== Segment start ==
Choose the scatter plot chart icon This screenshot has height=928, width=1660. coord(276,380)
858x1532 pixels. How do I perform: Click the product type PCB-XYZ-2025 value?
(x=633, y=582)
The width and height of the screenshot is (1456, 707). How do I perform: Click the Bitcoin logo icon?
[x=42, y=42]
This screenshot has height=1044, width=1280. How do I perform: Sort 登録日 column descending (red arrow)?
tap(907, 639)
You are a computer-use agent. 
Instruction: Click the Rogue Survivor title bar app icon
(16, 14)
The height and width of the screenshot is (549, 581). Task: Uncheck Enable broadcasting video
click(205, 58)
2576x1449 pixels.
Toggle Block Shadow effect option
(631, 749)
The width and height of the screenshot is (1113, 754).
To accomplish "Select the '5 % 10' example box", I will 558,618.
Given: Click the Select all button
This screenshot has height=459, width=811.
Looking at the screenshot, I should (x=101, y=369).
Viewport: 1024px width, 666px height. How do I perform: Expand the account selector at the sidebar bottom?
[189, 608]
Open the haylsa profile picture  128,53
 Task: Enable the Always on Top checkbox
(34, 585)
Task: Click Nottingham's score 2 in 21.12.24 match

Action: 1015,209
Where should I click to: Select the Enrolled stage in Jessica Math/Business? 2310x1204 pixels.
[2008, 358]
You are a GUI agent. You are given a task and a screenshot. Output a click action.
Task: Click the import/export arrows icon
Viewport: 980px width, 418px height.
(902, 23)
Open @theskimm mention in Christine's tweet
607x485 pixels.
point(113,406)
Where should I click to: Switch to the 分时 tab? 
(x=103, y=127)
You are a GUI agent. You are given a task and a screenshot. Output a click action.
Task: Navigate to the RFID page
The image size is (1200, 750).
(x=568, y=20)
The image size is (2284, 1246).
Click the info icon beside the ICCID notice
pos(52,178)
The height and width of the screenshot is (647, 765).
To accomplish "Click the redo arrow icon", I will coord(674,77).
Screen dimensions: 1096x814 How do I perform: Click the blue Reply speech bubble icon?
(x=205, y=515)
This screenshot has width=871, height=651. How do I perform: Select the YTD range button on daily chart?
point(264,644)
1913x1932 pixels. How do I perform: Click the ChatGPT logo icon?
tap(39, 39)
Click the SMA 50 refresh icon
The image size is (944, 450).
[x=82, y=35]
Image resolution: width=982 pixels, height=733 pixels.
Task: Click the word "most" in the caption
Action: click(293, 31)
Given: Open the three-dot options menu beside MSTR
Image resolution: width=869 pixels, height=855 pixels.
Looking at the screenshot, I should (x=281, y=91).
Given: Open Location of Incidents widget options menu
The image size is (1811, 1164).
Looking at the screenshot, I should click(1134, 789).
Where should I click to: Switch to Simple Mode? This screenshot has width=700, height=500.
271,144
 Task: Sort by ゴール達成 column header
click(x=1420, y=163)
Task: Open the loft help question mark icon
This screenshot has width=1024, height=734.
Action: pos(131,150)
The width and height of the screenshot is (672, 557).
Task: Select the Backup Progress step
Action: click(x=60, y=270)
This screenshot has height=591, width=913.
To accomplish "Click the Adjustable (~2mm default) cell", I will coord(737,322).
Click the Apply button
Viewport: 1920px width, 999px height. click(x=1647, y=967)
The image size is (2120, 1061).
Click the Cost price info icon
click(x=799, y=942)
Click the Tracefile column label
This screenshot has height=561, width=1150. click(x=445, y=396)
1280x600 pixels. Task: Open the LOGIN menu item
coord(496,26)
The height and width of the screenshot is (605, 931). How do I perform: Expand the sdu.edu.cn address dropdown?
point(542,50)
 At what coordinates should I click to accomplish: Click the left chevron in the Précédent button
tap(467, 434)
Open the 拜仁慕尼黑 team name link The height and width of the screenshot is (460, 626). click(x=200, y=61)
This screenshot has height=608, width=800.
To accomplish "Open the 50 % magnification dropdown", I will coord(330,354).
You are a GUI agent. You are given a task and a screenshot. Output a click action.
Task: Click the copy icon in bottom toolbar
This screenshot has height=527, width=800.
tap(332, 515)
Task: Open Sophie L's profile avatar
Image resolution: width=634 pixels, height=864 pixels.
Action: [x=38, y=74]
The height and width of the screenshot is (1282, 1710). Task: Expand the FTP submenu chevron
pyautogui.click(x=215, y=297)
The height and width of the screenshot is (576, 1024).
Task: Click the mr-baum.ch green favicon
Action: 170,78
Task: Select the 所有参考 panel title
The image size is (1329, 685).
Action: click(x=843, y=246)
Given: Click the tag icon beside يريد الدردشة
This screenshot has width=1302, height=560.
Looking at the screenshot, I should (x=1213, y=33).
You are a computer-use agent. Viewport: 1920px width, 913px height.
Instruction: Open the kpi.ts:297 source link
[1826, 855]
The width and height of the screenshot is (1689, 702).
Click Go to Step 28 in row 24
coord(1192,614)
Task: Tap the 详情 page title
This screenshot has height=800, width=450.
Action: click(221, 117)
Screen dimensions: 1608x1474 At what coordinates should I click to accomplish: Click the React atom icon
== Segment end ==
**Required action:** Could you retype exactly the lines above from the one containing "Task: Tap the 详情 page title" through the last line of the records, both included, and nothing else?

**Result of the task:**
Task: Tap the 详情 page title
This screenshot has height=800, width=450.
Action: click(221, 117)
Screen dimensions: 1608x1474 At what coordinates should I click to accomplish: Click the React atom icon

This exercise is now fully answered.